> [ACTIVITY]: Where does the string "avec" occur in the records? Copy each line that holds it.

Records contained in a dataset
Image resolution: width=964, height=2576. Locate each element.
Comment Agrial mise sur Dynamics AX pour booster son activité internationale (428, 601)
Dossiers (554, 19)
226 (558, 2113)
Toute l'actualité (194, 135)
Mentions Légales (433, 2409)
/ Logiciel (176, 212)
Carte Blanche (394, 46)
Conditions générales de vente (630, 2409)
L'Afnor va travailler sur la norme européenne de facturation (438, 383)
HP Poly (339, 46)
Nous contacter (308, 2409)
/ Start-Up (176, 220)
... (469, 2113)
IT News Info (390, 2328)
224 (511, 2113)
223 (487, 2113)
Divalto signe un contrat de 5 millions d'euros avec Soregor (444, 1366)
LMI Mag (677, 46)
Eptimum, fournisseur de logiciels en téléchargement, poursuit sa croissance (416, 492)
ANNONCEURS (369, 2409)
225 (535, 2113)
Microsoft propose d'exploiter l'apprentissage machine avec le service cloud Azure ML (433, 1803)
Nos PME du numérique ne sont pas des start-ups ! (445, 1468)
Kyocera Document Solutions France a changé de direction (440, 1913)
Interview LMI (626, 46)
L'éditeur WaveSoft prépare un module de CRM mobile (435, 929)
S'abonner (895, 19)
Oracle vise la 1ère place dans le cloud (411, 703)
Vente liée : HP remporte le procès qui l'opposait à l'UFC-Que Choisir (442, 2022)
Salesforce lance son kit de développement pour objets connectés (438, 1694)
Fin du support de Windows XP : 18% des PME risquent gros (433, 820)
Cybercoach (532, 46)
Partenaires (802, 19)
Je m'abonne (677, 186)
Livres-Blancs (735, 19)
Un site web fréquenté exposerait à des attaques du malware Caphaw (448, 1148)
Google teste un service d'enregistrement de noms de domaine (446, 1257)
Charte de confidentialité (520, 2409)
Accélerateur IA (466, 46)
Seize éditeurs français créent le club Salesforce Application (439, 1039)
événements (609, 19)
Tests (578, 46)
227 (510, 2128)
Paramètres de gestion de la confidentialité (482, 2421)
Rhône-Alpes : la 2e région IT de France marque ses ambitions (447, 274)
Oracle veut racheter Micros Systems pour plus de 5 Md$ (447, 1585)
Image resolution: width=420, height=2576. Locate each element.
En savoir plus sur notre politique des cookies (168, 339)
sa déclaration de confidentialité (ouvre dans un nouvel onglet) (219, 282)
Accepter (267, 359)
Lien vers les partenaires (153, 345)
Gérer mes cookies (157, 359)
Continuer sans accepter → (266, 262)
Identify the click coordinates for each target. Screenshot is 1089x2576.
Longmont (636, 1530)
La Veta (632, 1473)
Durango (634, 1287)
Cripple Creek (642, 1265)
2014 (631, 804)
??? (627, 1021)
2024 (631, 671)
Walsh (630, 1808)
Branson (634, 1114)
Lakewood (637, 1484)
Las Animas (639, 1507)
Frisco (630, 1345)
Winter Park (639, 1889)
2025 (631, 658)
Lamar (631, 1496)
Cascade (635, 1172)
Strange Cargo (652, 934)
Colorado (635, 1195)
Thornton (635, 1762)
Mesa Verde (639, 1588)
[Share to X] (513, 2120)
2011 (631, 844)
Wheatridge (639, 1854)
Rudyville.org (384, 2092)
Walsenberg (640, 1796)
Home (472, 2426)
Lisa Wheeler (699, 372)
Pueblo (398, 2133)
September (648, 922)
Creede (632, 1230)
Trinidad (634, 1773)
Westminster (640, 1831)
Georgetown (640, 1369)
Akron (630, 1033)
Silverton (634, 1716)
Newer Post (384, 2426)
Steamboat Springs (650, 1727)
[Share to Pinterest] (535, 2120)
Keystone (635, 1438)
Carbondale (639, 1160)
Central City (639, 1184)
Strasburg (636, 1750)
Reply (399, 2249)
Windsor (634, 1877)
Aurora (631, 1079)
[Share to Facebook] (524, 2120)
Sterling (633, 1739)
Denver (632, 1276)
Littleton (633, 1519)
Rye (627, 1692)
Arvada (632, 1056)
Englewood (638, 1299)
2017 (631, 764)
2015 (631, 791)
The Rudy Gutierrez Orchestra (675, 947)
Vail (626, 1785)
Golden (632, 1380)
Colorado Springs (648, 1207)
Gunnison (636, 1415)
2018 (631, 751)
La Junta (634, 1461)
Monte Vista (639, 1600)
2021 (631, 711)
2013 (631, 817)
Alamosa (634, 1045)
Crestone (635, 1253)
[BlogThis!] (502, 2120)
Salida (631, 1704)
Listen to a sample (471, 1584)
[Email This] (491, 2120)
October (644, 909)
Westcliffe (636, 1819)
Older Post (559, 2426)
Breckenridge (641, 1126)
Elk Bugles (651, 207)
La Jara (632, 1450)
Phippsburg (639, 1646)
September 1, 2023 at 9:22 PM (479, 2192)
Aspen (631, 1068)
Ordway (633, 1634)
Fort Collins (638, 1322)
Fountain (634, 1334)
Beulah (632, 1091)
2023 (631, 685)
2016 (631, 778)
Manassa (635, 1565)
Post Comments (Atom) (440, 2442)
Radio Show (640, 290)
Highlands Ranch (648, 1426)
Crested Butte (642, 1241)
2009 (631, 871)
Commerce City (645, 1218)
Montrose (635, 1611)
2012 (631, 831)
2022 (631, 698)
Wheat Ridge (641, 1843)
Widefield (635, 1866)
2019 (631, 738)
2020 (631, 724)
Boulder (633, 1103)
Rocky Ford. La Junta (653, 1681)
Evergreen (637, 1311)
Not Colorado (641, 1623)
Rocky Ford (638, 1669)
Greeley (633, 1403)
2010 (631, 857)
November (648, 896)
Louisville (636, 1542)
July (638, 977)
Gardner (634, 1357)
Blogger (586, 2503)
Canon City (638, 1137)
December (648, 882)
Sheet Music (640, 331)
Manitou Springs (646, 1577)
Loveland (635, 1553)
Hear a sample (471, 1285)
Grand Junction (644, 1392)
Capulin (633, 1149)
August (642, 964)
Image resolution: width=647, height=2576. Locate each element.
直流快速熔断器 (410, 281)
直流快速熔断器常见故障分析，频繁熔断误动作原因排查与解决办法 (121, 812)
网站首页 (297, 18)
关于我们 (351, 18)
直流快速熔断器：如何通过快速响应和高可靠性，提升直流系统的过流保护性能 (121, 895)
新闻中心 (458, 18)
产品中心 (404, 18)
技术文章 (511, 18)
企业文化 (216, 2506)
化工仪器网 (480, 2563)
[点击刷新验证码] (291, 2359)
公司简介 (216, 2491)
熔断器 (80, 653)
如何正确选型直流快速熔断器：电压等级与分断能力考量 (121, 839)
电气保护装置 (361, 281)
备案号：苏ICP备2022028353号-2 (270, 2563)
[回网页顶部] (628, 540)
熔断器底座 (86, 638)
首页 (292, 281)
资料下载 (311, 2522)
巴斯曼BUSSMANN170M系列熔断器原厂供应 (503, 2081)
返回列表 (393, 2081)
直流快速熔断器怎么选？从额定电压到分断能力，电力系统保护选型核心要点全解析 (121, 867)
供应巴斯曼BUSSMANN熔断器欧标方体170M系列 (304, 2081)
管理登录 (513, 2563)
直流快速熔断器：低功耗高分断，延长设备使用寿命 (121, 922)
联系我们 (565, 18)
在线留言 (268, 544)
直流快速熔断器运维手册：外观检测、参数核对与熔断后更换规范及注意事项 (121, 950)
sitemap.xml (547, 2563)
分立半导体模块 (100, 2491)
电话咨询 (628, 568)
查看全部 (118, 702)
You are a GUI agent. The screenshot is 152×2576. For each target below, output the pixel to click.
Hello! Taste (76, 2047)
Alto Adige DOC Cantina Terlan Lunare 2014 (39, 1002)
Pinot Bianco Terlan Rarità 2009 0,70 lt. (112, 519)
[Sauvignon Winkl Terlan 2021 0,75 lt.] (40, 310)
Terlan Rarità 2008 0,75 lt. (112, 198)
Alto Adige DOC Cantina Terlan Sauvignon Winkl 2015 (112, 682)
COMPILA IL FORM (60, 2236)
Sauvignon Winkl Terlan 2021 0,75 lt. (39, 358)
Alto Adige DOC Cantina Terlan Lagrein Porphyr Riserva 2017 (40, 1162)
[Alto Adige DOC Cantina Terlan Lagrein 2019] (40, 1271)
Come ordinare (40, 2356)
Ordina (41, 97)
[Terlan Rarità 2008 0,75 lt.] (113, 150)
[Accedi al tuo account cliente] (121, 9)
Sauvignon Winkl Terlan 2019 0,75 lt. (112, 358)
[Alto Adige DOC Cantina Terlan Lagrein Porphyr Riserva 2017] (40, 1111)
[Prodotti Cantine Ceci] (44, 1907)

> [EXERCISE RESULT]:
Divalto signe un contrat de 5 millions d'euros avec Soregor (444, 1366)
Microsoft propose d'exploiter l'apprentissage machine avec le service cloud Azure ML (433, 1803)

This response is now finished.